Não seja tão dura com a sua vó e sua mãe. Elas podem não ter ideia do que estão fazendo muitas vezes, mas sempre (guarde isso: sempre) querem o seu bem. Correndo o risco de parecer bem clichê por aqui; não há amor maior que o da sua mãe e você só vai aprender isso bem mais tarde. Na sua idade é comum acharmos que tudo vai mudar em 10 anos, mas muita coisa ainda vai continuar a mesma. E, querida, isso vai ser tão bom. Sua casa ainda vai ser o lugar mais aconchegante, a comida da sua vó a mais saborosa, passar uma tarde chuvosa debaixo das cobertas lendo algum livro emocionante ainda vai ser seu passatempo favorito.

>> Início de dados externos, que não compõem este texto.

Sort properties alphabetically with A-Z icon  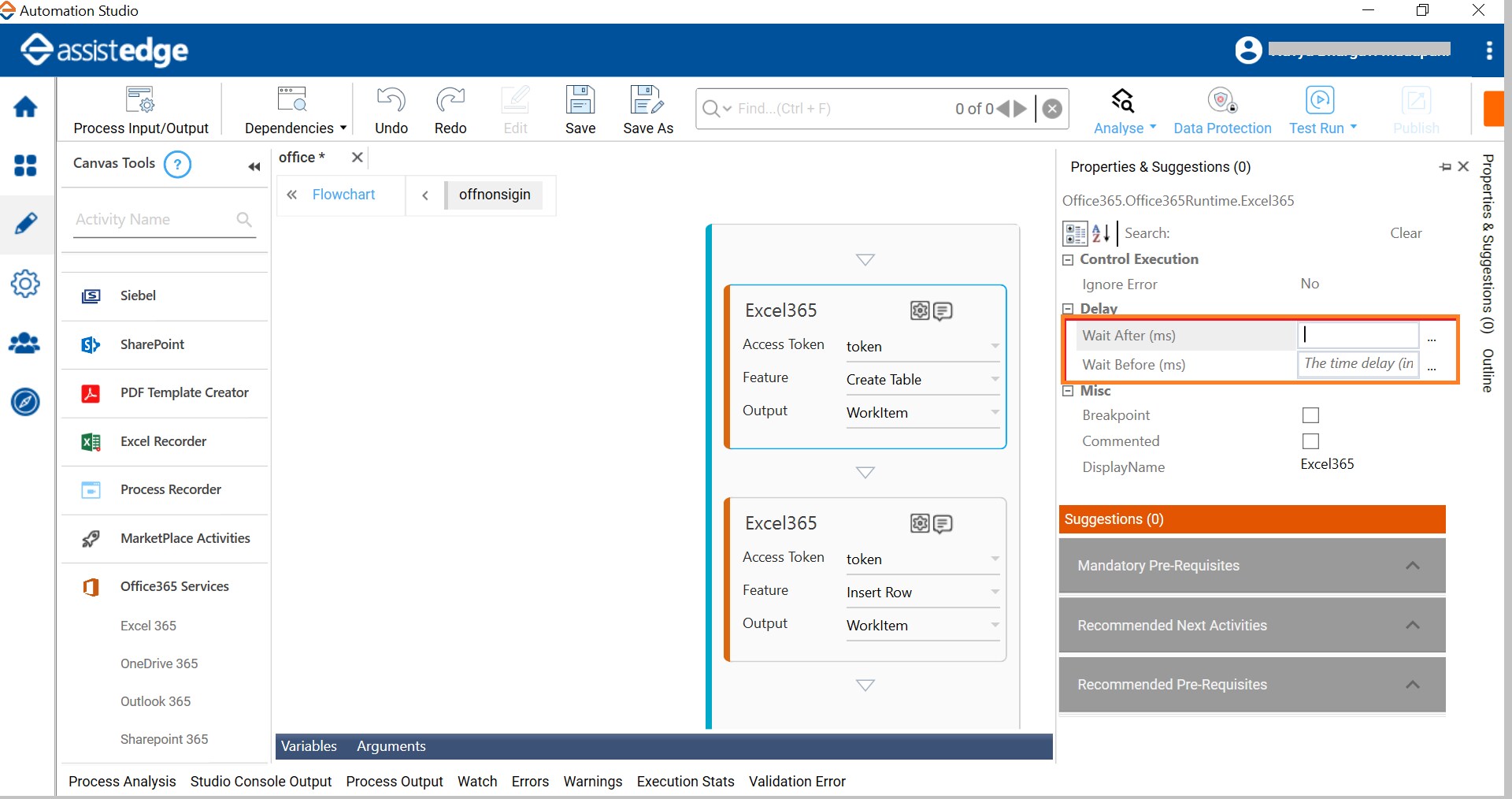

Algumas coisas vão mudar sim, muitas para melhor e outras para pior. Você não faz ideia ainda, mas vai enfrentar batalhas muito mais árduas do que as que já enfrentou. Não se assuste, Kari, você é corajosa. Pode ser que não vença todas, mas vai saber se levantar todas as vezes e tentar de novo. Vai lá, corre, pega aquele seu diário que você escreve sempre, anota uma frase e pensa nela todos os dias, até chegarmos onde chegamos e deixa que eu carrego ela daqui para frente: se fosse fácil, Kari querida, não seria para você.